The East African (Nairobi)

East Africa: Seeking Justice for 'White Terror' That Killed Thousands

Nairobi — THE MAU MAU, the Kenyan freedom fighters of the 1950s referred to as "terrorists" by the colonial government, were hunted down and killed in cold blood by the British.

It is said that, in the mid 1950s, more than 13,000 Africans were killed in a single operation targeting Mau Mau fighters and civilians deemed to be sympathetic to them.

More than 200,000 were detained in camps in a bid to force them to abandon their nationalist goals. The Mau Mau uprising is a proving to have been a particularly shameful chapter in British military's history as more scandals involving its troops continue to be unearthed.

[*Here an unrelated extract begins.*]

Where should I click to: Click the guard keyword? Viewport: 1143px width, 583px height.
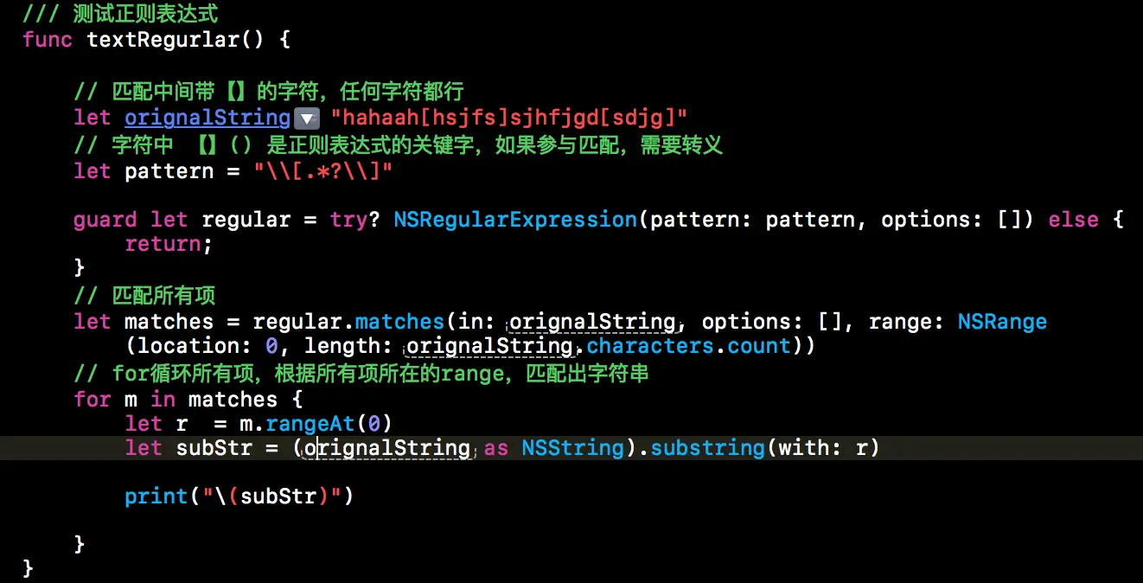pyautogui.click(x=105, y=220)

Kenyans who fought in the Mau Mau rebellion have taken the British government to court for alleged human-rights abuses. The Mau Mau Trust, a welfare group with more than half a million members, claims many veterans were tortured and illegally detained by the British. The trust, working with a group of lawyers, has taken over 6,000 depositions alleging numerous cases of human-rights abuse, including rape, torture, indiscriminate killing and theft of property. They claim that many of the fighters were regularly beaten and tortured by British forces. Some were battered with rifle butts, stabbed with broken bottles and forced into slave labour. The treatment is said to have left many mentally scarred and unable to walk again.

The Mau Mau veterans have also delivered a dossier cataloguing the abuses to the British High Commission in Nairobi. Their report, titled "Kenya: White Terror," talks of horrific incidents of torture and murders committed by white officials and local soldiers under their command. Other documented atrocities in the report include castration and blinding for defying captors, fatal whippings and rape by British soldiers.

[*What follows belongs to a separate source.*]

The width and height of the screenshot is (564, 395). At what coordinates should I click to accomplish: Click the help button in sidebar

There are also tales of daily killings at a slave labour camp in Embakasi, Nairobi, where the Mau Mau convicts were made to build the foundations for what is now Embakasi Airport.

In 2003, the Mau Mau Trust took legal action in Kenya, but failed to win the backing of President Mwai Kibaki's government. They then hired a London law firm, Leigh Day and Co, which specialises in injuries and foreign claims.

The case is being handled by Martyn Day, the lawyer who helped 233 cattle herders from Kenya's Samburu district win Ksh540 million ($6.9 million) in compensation for injuries they sustained from British army explosives left behind on training grounds in their region. He has also won compensation for British prisoners of war detained by the Japanese as well as for some Jews who were forced to work as slave labour for the Nazis.

This is the third time Kenya is seeking reparations from the British government for human-rights abuses. In another case, Mr Day is seeking compensation from the British government on behalf of 650 women from Samburu for rape and other human-rights abuses. The case is still pending.